Research Brief

Cashless Payments: Faster Transactions, Easier Borrowing and Increased Household Income

System provides digital record of payments for India’s vast self-employed ranks, satisfying lenders, and raising the likelihood of starting a business

A simple and reliable record of earnings — a byproduct of cashless payment systems sweeping the globe — can help marginal borrowers obtain credit, spurring growth of household incomes and of the overall economy.

That’s the premise of a working paper by University of Michigan’s Tamanna Singh Dubey, a Ph.D student, and Amiyatosh Purnanandam, a visiting professor at UCLA Anderson. 

In a comparative study of regions in India as the nation adopted a digital cashless payment system, Dubey and Purnanandam found a greater increase in household income and small business activity in places that were early adopters of the new payment system (so had greater volumes sooner of the cashless payment activity) than those places that were slower to adapt.  

Moving Beyond Collateral?

Digital payment systems can reduce transaction costs of receiving and sending money, and speed up the flow of information, thus enabling borrowing and lending. Because digital cashless payments can be tracked and verified, they can make it easier to borrow money and help lenders to price their loans. Such a system is particularly beneficial to households that do not have sufficient collateral to qualify for borrowing under the traditional models of lending. Effectively, data becomes a substitute for collateral when a lender can see all the payment flow of the borrower.

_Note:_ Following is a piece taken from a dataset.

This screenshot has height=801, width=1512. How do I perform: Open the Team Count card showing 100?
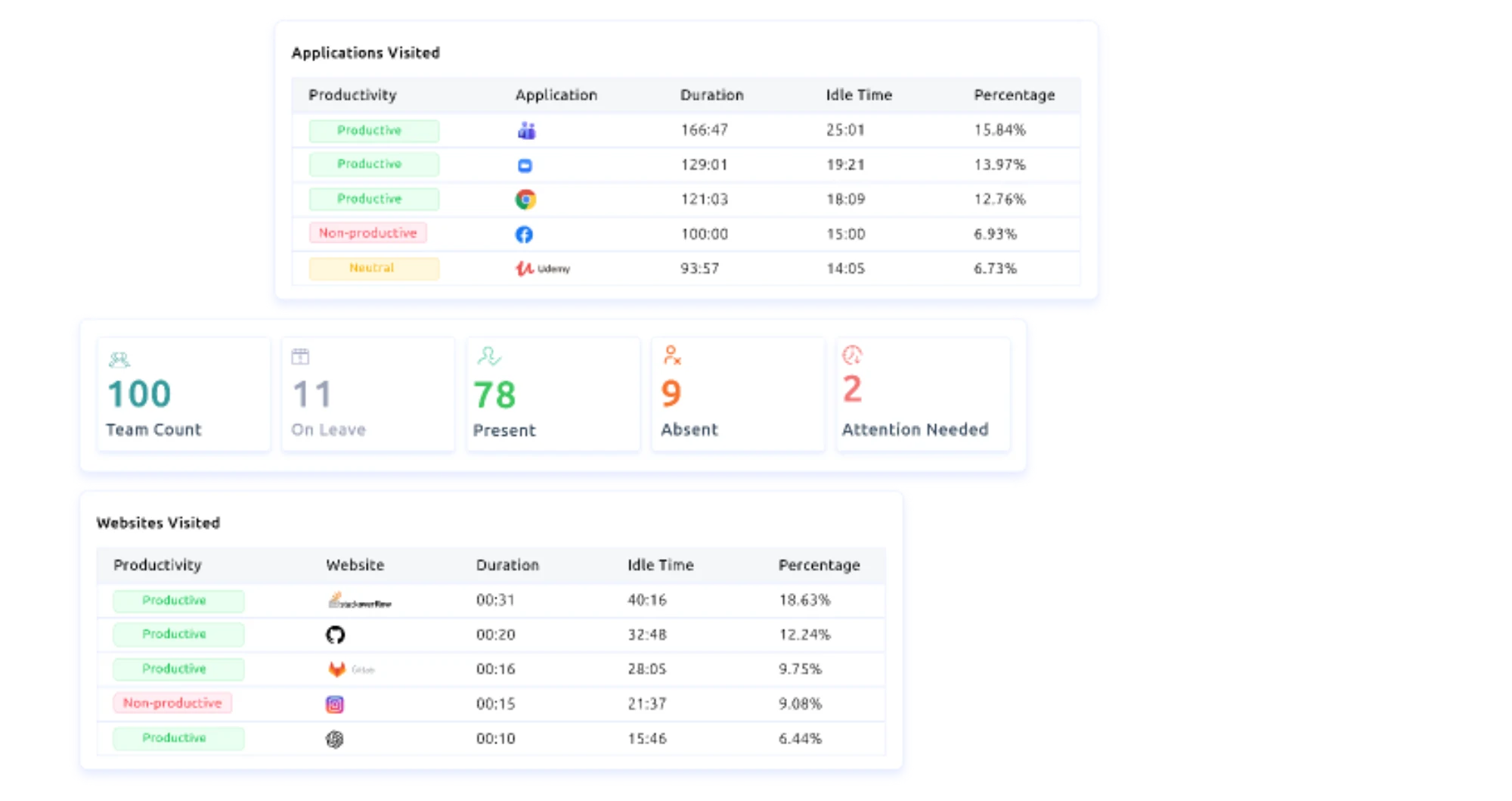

Mobile money, in some countries, has given people access to banking services they wouldn’t otherwise have and may play a role in reducing poverty, according to some studies. An examination from 2023 indicates that an instant payment system adopted in Brazil increased competition in the banking industry. A mass debit card distribution in Mexico increased point of sale terminals in small retail shops, which, in turn, led to an increase in sales and profits, according to a 2020 study. 

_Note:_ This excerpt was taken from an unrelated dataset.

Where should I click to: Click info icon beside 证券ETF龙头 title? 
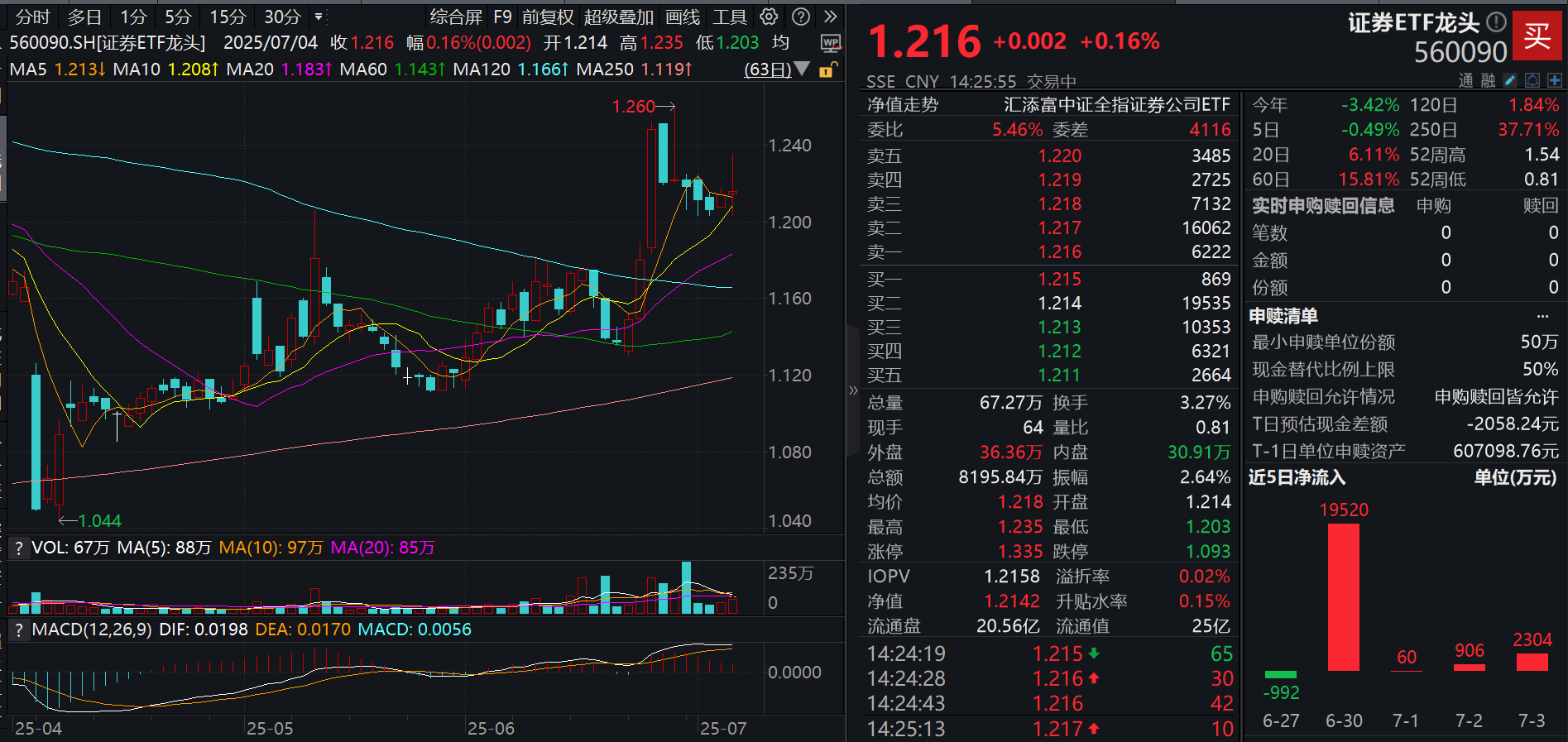tap(1496, 22)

The paper by Dubey and Purnanandam focuses on the impact of digital payments on real economic growth, measured by household income and small business activities in different districts of India. Their work has implications for countries around the world that are experimenting with digital payment systems, particularly those lesser developed countries with large informal economies that traditionally have not generated income and business information that support borrowing.

In 2016, the Indian government launched a nationwide digital payments system across the banking network. Average monthly volume of digital transactions increased from less than $1 billion in early 2017 to almost $150 billion by the end of 2022, giving the researchers the opportunity to compare early adopters with later ones. 

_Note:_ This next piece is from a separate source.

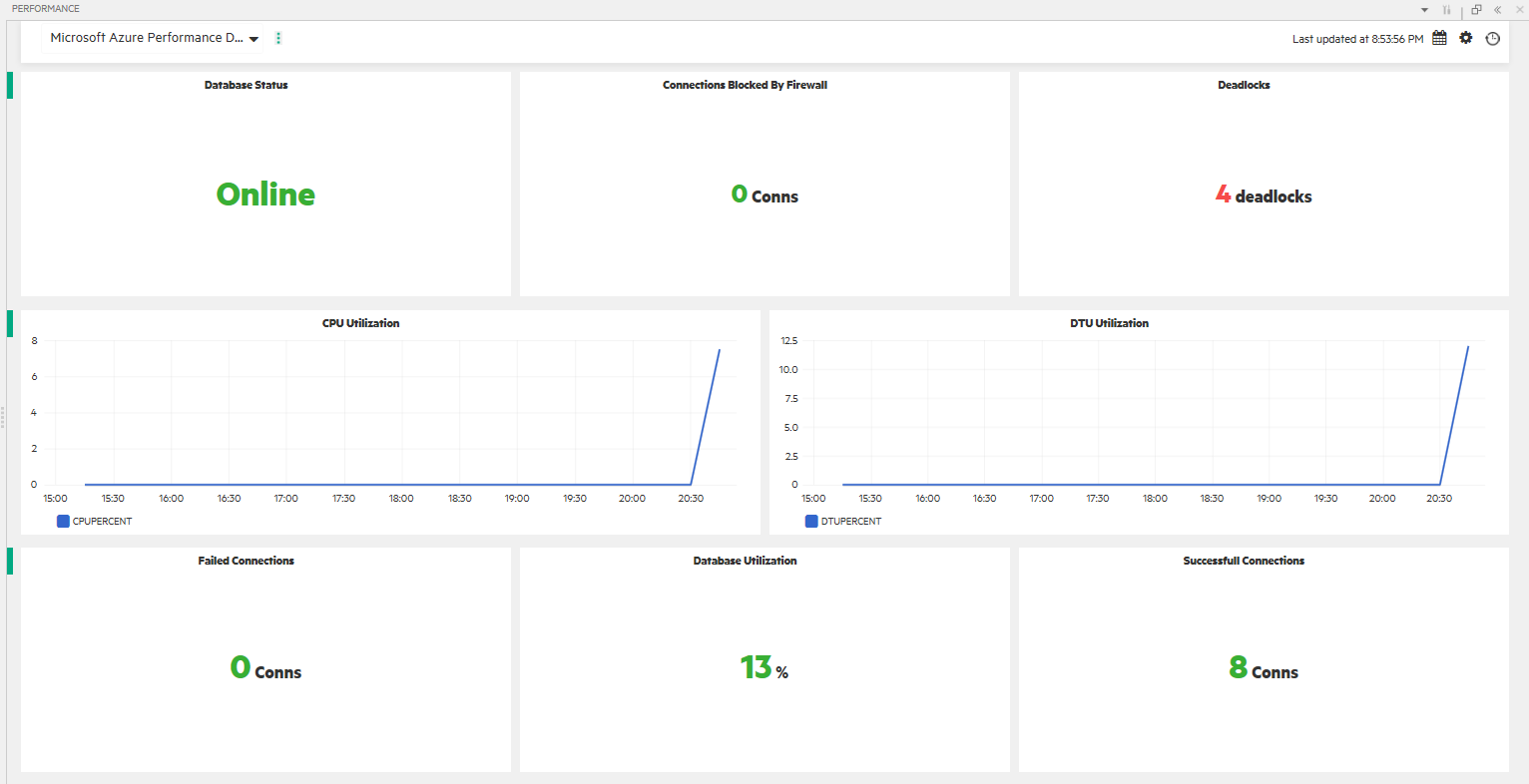Toggle visibility of the Deadlocks widget
1529x784 pixels.
pyautogui.click(x=1244, y=85)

Every Indian resident was issued a unique identification card after the launch of a nationwide program in 2010, and a large section of Indian households was given access to a bank account as part of another government program launched in 2014. 

For Dubey and Purnanandam, the programs yielded data that included overall income, creation of new businesses and the business income of 200,000 Indian households from 2014 to 2022. 

The researchers also measured the volume of cashless transactions in different districts in India — some of which were quick to jump on the cashless payment system and others that were slower. Their findings indicate that households in districts whose economic growth patterns had been similar prior to the adoption of cashless payments differed significantly afterward, based largely on how quickly they had opted into the new system and how thoroughly they’d embraced it. Households in districts that adopted the payment system early had nearly 8% higher income, a 1% higher level of business ownership and 13% more business income compared with later adopters, their analysis showed. 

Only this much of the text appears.